Portland/Cape Bridgewater logbook

At Point 25 in his False Witness Statement File No 13-B Joker Three notes

“During the period that I was maintaining the Portland exchange my file containing details relating to Mr Smith’s service complaints was a similar size to my file for the other 7000 odd subscribers connected directly to the Portland exchange”. 

Between February 1994 and April 1995, I tried, a number of times, to get my hands on the original version of the Portland/Cape Bridgewater log book, and so did the Commonwealth Ombudsman’s Office, on my behalf; we were both unsuccessful.  This logbook was particularly important because it would have included information recorded by ‘Joker Three’ in relation to all the faults I had registered with the exchange, as well as the faults registered by the other 7,000-odd subscribers connected directly to the Portland exchange’.  Neither the arbitrator (Dr Hughes) nor Telstra’s CEO (Frank Blount) would, however, agree to access this very important document (and/or documents). I also requested this information under the official, legal discovery process but didn’t even receive a response from the arbitrator. Even Telstra’s own Senior Protective Services Officer claimed in his witness statement that he could not locate this log book (see Main Evidence File No 30).

Joker Five

Portland Tourist Information Centre

It is important we conclude these falsehoods by combining AUSTEL’s letters to Telstra dated 6 January, 27 January and 4 October 1994 (see False Witness Statement Files 15-B to 15-F) because these show AUSTEL knew there were many problems affecting a number of other Portland and Cape Bridgewater Telstra customers.

AUSTEL’s 27 January 1994 letter to Telstra’s Steve Black (see File 15-C) states:

“You are probably aware of Mr Smith’s ongoing complaints as to the efficacy of his 008 service – he maintains that many callers receive a RVA advising that the number is no longer connected.”

“Further to that point is the experience of the Portland Tourist Information Centre which is now complaining of precisely the same problem. It is understood that these issues gained prominence after considerable incidences of problems from various points throughout Australia following a nation-wide promotion of south western Victoria.

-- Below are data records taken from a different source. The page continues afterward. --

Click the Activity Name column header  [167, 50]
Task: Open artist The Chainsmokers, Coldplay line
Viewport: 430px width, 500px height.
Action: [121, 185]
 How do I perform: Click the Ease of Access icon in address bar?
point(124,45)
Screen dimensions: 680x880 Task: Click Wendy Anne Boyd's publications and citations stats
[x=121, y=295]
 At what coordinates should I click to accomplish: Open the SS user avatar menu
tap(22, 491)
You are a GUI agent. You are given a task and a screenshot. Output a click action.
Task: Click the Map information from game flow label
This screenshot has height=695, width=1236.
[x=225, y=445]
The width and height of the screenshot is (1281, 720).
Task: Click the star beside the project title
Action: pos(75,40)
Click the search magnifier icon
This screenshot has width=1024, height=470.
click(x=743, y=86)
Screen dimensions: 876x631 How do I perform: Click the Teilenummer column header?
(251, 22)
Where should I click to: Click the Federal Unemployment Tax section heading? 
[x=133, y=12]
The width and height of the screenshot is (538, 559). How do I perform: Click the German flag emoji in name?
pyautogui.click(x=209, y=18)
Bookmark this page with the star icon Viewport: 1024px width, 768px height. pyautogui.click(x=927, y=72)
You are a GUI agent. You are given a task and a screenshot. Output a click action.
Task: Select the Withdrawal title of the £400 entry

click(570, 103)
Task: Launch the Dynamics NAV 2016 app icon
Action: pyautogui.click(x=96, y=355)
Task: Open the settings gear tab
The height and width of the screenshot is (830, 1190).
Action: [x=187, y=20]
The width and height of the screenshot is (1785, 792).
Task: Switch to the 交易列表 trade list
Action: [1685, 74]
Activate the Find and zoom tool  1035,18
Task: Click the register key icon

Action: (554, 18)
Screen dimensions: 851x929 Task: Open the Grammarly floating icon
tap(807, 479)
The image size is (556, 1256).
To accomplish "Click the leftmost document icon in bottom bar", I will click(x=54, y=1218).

A copy of a fax from the Centre is attached. You may wish to consider this issue further.

Joker Three and Joker Seven have been prominent identities in Portland over the past twenty-years, advising interested parties on a number of issues. This suggests they have never really understood the damage their misleading and deceptive statements caused, not just to me but to others in the Portland region. Had the arbitrator full knowledge that my complaints of ongoing problems were real, and not a figment of my imagination, this may well have prompted him to have these complaints investigated by an impartial entity instead of Telstra, who were, after all, the defendants in my government-endorsed arbitration. NO testing of my service was undertaken by anyone other than Telstra during my arbitration.

Chapter Four

Australian Federal Police 

It is important to digress briefly here, and revisit Absentjustice/Brief Summary Part 1, which discusses the intervention of the Australian Federal Police into our matters, particularly in February 1994, and the information they uncovered in relation to Telstra’s unauthorised interception of the COT cases’ telephone conversations and in-confidence faxes (both to and from our legal advisors).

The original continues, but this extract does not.